*Document passage*
The family is now afraid to leave the country.

The lawsuit seeks an injunction that would bar authorities from arresting, searching or interrogating Wilwal and his family again because of his inclusion on the list. It also asks that authorities remove him from the list.

Some of the Frequently Asked Questions about terrorism screening, courtesy FBI's Terrorism Screening Center  

-What is the Terrorist Screening Database?

The Terrorist Screening Database, commonly referred to as "the watchlist," is the U.S. Government's consolidated database containing sensitive law enforcement and national security information concerning the identity information of those who are known to be or reasonably suspected of being involved in terrorist activities. The Terrorist Screening Center serves as a bridge between homeland security, law enforcement, the intelligence community, and select international partners for the purpose of sharing, as appropriate, terrorism-related information.

- What is the No Fly List?

 The No Fly List is a subset of the Terrorist Screening Database. Inclusion on the No Fly List prohibits an individual who may present a threat to civil aviation or national security from boarding a commercial aircraft that traverses U.S. airspace. Before the Terrorist Screening Center places an individual on the No Fly List, there must be credible information demonstrating that the individual presents a threat of committing an act of terrorism with respect to an aircraft, the homeland, U.S. facilities or interests abroad, or is a threat of engaging in or conducting a violent act of terrorism and is operationally capable of doing so.

*Dataset content*
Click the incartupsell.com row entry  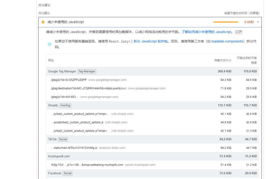(x=59, y=156)
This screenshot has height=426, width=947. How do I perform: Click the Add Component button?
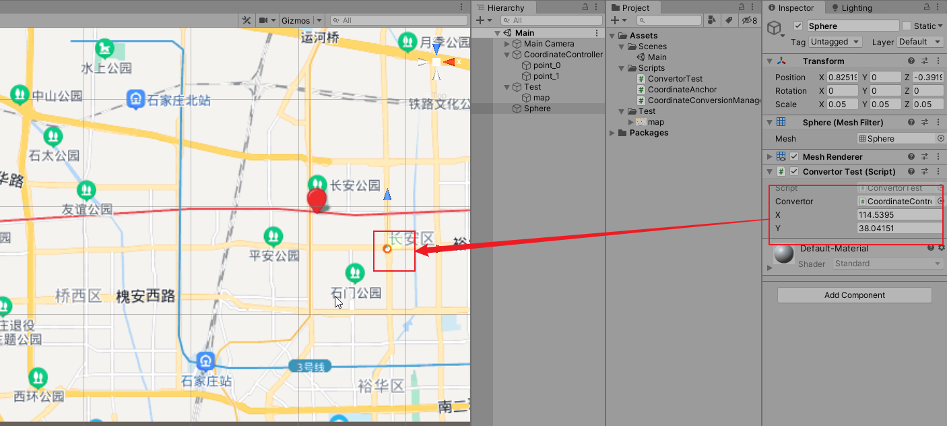coord(854,295)
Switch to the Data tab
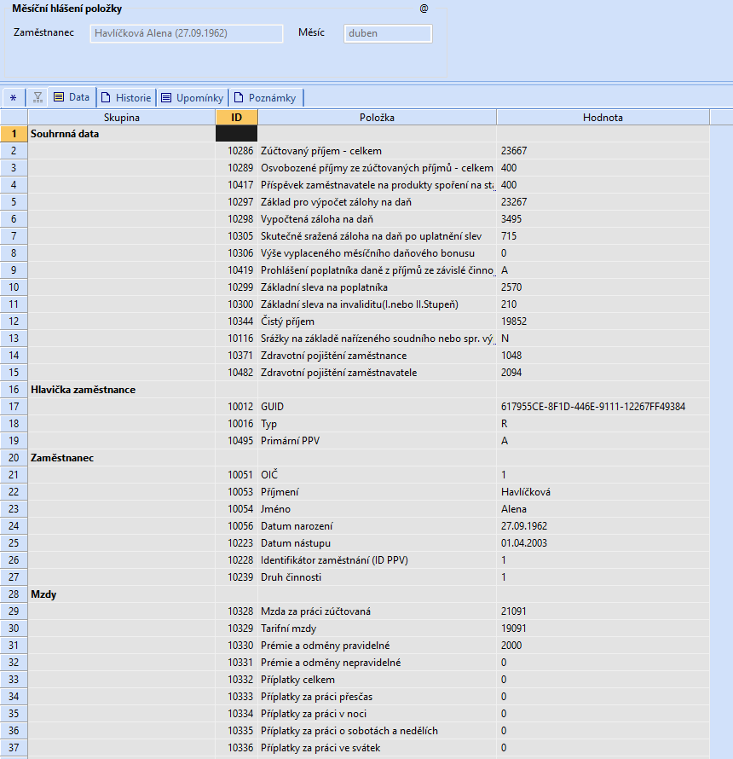This screenshot has height=759, width=733. [x=72, y=97]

*Request 1*
Name every party that the passage on terrorism screening says the Terrorist Screening Center serves as a bridge between.
*Request 2*
Translate this sentence from the passage on terrorism screening into German: "The family is now afraid to leave the country."
*Request 3*
Write the next part of the passage on terrorism screening, picking up after its final sentence.

*Written answer 1*
- Homeland security
- Law enforcement
- The intelligence community
- Select international partners

*Written answer 2*
Die Familie hat jetzt Angst, das Land zu verlassen.

*Written answer 3*
- If an individual has an adverse experience while traveling or wants to contest their possible inclusion in the watchlist, how can they seek resolution?

The Department of Homeland Security (DHS) has established the Traveler Redress Inquiry Program (DHS TRIP) ( to provide a single point of contact for individuals who have inquiries or seek resolution regarding their alleged U.S. Government watchlist status. DHS TRIP allows travelers to submit a redress inquiry in a single request via a secure website, and is the vehicle through which individuals may seek redress for travel difficulties they perceive to be the result of their inclusion in the Terrorist Screening Database.

Named in the suit are the heads of several federal agencies as defendants, including Attorney General Jeff Sessions and Department of Homeland Security Secretary John Kelly.

The Department of Justice didn't immediately respond to a request for comment Thursday.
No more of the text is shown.